To expand on what solidpixel said:
Most OS' configuration of the control registers and page flags are limited to the kernel, but they often still expose some of that functionality to userland.
For instance, on Windows, you have functions like VirtualAlloc, VirtualAlloc2, VirtualProtect where you can set your own access flags. This is how JIT languages like Java, C#, Javascript, etc, allocate executable memory (or more accurately, using VirtualProtect, change memory to executable). There are a whole load of protection constants available in windows: https://learn.microsoft.com/en-us/windows/win32/Memory/memory-protection-constants. Some other fun ones include PAGE_GUARD which is useful for debugging memory overruns. Notable here are the flags PAGE_NOCACHE and PAGE_WRITECOMBINE. In general, you rarely use these, except when communicating with specific devices.

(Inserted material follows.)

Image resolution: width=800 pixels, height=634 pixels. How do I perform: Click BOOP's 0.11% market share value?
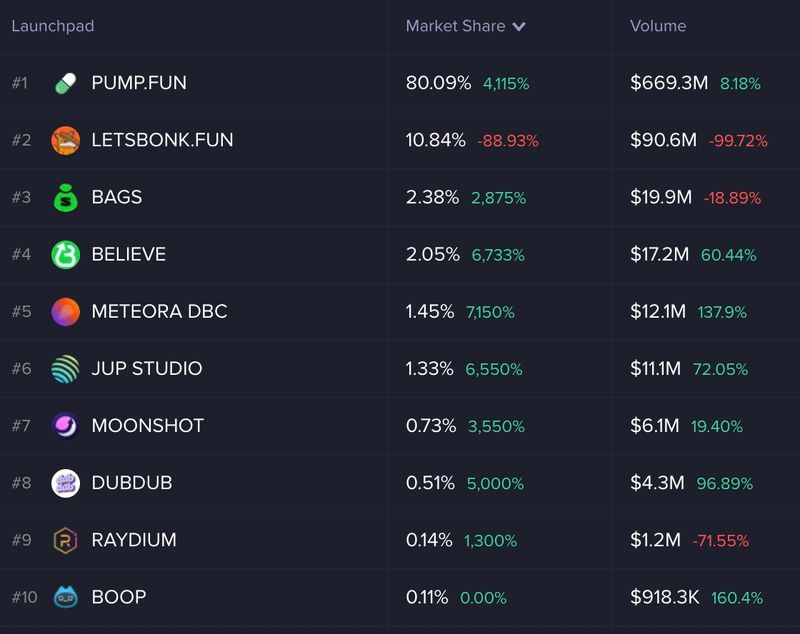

But as solidpixel said, the user mode GPU driver doesn't actually use these. Instead they call D3DKMTCreateAllocation (or pfnAllocateCb when running in D3D10 or greater) and pass some driver specific information. In the kernel, those calls both get passed to DxgkDdiCreateAllocation where the Kernel Mode Display Miniport Driver decodes the private data, and sets members in the allocation info structures, namely pCreateAllocation->pAllocationInfo[i].Flags to indicate the page protections and memory access flags. After DxgkDdiCreateAllocation returns, VidMM will take the information about the allocation and work to secure regions of memory on the CPU and GPU as needed. For CPU memory VidMM is in complete control. For GPU memory, VidMM gets broad control over the protection flags and location (including to some degree, paging structure), but asks the Display Miniport Driver to handle the implementation details on how its paging structure works.